# HDMI Cable supercedes green audio plug-in cable?



## Captain Howdy (Jan 3, 2012)

Is there some fancy way to make my regular green plug-in cable override an HDMI cable?

My new PC monitor doesn't have speakers like my old one, so I'm borrowing some speakers...And it ends up by default - I can't use an HDMI cable (due to being video + audio) AND the speaker cable (though they can't be blended together either) - I get no audio. So my options are:

1) HDMI Video + no audio
2) Audio + no video
3) VGA cable with low-res + audio @_x

Windows 7!


----------



## AshleyAshes (Jan 3, 2012)

Use DVI?

Or why not set your PC to do HDMI audio output instead?


----------



## Onnes (Jan 3, 2012)

To make sure I understand: your system won't output standalone audio and HDMI simultaneously, and your monitor has an HDMI input, no speakers, and no audio out. Both of these things are weird.

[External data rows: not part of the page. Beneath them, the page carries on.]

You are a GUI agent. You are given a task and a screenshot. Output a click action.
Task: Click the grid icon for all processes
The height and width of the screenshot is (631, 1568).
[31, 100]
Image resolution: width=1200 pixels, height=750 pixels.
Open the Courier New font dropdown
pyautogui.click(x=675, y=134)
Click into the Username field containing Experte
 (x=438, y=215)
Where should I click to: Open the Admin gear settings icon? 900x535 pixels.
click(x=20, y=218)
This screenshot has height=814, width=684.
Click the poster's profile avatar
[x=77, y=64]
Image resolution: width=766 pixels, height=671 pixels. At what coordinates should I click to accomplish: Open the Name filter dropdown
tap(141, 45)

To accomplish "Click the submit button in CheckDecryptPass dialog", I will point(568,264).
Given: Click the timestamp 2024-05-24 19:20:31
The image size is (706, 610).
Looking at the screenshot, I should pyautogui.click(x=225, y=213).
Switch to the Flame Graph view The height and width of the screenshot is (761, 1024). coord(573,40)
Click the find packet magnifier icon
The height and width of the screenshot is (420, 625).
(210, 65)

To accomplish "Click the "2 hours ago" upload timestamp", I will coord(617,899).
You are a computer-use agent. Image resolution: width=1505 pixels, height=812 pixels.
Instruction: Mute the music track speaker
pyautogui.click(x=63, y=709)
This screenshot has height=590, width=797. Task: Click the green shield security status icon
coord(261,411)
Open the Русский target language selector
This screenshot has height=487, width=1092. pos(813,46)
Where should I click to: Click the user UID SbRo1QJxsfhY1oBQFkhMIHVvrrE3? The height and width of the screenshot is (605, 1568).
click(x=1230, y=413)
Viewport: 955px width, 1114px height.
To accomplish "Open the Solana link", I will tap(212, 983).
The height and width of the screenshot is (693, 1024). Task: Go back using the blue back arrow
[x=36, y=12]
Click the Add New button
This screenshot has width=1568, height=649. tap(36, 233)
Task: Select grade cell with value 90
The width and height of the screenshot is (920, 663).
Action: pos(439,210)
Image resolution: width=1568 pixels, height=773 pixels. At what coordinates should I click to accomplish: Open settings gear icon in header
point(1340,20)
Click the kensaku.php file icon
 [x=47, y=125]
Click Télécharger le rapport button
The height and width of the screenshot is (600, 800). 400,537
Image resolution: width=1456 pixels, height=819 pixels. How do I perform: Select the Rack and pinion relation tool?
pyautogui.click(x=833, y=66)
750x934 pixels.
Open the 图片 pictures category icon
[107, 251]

Make damn sure your monitor doesn't have an audio out. If it has HDMI input then it really should have audio somewhere.


----------



## Captain Howdy (Jan 3, 2012)

Oop! I figgered it out!

They hid the audio-out plug _really_ well (black hole on black background on a black monitor in a really small section wedged perfectly/just large enough to fit audio cable).

Thanks guys!


----------



## Runefox (Jan 3, 2012)

On a Windows Vista-based PC, it would have also been acceptable to right-click the volume icon, go to Playback Devices, and right-click Speakers (or Headphones) and set it as default instead of HDMI output.


----------



## AshleyAshes (Jan 4, 2012)

Wait, so he's feeding audio from the PC to the monitor over HDMI, and then using the monitor itself to translate the digital audio to analog audio?

Why not just hook the speakers into the PC's analog audio output jack?


----------



## zachery980 (Jan 4, 2012)

AshleyAshes said:


> Wait, so he's feeding audio from the PC to the monitor over HDMI, and then using the monitor itself to translate the digital audio to analog audio?
> 
> Why not just hook the speakers into the PC's analog audio output jack?




And wheres the fun in that?


----------



## Captain Howdy (Jan 4, 2012)

Why is this still being discussed >_> the issue's been solved


----------



## audiocanine (Jan 24, 2012)

Yep, definitely should be able to output stand alone audio from the analog jack on the computer. Having to run it through the screen is tedious and just plain stupid.

Also, has HDMI always carried audio?


----------